=== Begin Enclosure ===

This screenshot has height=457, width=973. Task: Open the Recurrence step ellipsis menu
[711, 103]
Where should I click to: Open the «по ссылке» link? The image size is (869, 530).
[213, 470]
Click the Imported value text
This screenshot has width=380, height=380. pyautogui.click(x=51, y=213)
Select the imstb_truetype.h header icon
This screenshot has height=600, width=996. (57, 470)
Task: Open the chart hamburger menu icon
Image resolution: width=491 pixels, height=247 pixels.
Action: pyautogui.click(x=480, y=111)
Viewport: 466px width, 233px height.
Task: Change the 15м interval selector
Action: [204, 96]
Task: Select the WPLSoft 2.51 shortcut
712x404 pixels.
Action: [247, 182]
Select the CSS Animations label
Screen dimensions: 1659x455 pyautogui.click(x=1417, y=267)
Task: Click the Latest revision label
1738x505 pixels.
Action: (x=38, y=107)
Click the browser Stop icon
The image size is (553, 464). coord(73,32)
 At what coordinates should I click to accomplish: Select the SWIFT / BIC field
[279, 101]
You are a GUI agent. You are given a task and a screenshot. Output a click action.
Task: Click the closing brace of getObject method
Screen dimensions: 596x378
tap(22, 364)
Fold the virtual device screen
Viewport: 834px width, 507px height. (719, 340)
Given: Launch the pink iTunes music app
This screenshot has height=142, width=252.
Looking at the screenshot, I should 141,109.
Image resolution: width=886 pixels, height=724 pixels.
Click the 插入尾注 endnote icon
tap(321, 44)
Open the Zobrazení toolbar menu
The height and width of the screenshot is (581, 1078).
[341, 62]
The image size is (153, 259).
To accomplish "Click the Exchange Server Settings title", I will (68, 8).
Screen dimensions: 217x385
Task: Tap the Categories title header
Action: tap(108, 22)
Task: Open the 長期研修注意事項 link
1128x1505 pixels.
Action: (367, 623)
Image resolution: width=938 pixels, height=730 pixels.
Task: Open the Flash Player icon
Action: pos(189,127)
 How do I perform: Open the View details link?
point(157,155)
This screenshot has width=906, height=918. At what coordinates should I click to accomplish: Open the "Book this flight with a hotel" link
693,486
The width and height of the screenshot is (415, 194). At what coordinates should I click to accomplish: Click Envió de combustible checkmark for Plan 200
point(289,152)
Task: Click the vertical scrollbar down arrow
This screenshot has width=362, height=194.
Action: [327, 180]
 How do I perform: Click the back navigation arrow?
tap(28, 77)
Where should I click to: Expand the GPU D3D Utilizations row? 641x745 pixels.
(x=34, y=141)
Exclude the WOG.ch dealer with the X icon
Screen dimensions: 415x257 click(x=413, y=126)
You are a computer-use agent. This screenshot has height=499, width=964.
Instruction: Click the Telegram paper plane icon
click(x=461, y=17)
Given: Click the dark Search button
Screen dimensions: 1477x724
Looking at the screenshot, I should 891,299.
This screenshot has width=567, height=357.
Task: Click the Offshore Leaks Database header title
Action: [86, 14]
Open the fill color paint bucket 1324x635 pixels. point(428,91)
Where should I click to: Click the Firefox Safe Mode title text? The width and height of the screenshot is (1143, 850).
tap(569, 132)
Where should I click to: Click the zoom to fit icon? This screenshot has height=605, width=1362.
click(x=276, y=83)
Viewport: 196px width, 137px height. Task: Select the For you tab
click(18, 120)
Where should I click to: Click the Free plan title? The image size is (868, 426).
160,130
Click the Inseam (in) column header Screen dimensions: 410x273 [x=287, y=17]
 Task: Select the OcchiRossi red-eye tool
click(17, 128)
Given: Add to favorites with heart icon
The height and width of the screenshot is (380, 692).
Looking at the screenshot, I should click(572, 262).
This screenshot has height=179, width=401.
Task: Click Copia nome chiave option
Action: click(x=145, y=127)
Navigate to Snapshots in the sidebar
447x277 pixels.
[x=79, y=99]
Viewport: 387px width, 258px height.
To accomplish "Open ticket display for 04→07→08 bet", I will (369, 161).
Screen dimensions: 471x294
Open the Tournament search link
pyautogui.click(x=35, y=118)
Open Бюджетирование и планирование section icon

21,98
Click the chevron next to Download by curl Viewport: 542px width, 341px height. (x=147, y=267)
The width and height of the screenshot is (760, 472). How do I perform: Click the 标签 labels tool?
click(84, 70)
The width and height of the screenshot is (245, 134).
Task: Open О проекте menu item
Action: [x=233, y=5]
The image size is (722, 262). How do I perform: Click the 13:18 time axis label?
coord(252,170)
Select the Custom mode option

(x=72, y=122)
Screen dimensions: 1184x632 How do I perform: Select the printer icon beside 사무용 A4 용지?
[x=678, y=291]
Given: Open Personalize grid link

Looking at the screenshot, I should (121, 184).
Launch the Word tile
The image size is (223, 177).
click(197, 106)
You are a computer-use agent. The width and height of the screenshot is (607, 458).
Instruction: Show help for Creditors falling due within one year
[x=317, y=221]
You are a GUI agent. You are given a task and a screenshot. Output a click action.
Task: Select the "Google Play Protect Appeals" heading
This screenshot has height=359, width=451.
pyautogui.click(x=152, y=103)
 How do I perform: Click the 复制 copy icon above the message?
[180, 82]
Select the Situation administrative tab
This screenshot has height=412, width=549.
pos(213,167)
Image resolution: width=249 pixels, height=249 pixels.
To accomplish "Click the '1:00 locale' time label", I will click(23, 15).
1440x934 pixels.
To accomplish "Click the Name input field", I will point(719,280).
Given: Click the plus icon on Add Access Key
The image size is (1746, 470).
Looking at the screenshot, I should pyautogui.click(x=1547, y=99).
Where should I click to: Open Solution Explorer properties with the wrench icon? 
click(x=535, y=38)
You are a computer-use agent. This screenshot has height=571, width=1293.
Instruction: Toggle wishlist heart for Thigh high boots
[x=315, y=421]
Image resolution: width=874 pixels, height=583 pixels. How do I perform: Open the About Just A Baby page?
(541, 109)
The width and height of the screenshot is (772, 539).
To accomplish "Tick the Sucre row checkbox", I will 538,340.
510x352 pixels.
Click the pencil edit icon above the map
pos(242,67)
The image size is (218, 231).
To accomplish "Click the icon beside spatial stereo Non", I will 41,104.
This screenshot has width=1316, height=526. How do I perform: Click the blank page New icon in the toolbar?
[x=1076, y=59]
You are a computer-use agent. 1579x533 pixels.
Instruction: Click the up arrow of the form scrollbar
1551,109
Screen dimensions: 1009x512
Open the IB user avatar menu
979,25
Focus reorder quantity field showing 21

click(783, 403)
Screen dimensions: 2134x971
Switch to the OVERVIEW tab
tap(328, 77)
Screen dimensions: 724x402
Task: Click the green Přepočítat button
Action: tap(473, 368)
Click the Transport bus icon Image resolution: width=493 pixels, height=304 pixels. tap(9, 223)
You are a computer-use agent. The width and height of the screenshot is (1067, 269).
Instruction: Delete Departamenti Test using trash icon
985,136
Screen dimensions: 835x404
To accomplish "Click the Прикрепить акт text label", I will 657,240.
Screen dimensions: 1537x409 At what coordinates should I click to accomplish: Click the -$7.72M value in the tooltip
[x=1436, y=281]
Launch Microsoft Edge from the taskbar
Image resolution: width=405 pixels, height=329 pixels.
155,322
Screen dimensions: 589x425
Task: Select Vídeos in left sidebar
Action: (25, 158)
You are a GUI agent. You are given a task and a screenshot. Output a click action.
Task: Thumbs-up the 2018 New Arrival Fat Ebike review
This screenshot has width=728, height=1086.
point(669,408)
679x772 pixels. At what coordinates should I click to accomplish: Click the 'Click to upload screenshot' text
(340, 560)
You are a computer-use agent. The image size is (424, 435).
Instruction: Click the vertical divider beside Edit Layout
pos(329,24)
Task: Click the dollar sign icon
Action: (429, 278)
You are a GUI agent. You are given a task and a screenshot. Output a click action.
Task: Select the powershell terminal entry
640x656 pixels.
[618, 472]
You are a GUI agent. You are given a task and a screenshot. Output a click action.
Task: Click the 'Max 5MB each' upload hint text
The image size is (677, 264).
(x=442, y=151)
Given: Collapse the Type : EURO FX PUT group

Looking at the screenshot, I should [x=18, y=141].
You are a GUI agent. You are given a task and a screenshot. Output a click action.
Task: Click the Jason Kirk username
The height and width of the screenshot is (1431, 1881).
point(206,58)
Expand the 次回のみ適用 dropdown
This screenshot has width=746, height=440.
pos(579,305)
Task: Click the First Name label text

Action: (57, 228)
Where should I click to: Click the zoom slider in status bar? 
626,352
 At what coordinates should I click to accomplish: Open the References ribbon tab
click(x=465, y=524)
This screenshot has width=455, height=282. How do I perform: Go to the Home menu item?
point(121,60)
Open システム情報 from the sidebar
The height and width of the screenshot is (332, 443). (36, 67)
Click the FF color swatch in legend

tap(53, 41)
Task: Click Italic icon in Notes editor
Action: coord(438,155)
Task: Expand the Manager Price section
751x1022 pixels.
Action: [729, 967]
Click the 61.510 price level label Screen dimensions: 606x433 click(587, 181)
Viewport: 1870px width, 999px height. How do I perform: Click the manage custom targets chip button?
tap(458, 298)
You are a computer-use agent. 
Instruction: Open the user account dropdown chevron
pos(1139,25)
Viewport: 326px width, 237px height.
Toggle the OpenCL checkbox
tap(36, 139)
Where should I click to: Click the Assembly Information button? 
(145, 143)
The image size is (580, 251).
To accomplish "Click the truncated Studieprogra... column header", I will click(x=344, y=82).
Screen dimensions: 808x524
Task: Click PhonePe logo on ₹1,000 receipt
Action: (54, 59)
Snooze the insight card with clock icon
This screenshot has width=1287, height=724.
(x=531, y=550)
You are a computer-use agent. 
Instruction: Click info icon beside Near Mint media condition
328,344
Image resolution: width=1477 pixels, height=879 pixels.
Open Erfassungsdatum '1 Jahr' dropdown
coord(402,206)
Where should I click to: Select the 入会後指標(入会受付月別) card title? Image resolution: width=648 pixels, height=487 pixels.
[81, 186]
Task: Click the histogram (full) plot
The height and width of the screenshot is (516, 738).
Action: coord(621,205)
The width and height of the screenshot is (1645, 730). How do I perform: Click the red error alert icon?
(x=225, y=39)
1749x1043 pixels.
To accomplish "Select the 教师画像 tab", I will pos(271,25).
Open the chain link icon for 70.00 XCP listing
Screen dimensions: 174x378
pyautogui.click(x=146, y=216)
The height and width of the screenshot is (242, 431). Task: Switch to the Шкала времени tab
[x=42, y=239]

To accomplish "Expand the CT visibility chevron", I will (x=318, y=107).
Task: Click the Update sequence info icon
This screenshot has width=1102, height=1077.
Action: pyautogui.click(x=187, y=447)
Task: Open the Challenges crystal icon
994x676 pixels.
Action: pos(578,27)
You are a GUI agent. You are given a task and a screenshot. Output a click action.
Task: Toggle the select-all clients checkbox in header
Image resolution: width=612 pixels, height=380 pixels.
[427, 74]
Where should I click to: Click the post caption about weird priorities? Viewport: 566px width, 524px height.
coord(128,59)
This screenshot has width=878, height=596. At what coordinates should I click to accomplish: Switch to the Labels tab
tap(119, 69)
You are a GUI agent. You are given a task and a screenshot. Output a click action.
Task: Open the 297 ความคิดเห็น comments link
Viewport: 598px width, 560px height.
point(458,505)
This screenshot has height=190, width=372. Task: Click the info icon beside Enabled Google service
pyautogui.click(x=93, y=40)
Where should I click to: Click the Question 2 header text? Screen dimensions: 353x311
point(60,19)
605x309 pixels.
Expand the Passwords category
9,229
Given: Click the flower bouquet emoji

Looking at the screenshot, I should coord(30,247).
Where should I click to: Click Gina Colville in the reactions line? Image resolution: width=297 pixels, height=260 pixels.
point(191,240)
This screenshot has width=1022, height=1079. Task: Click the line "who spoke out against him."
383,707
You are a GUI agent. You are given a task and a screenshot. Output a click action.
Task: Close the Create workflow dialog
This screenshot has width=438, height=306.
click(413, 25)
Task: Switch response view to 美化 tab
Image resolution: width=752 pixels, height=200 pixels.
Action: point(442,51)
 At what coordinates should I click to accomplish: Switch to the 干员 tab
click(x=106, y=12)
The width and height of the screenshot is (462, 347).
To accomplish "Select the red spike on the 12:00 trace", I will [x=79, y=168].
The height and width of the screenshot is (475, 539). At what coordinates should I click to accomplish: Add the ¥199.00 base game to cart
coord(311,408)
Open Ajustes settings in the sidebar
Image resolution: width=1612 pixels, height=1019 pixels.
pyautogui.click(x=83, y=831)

=== End Enclosure ===

> [DIRECTIONS FOR THIS TASK] Lines in the listing that include the word "Launch": how many are there? Give the number alone.

> [SOLUTION] 3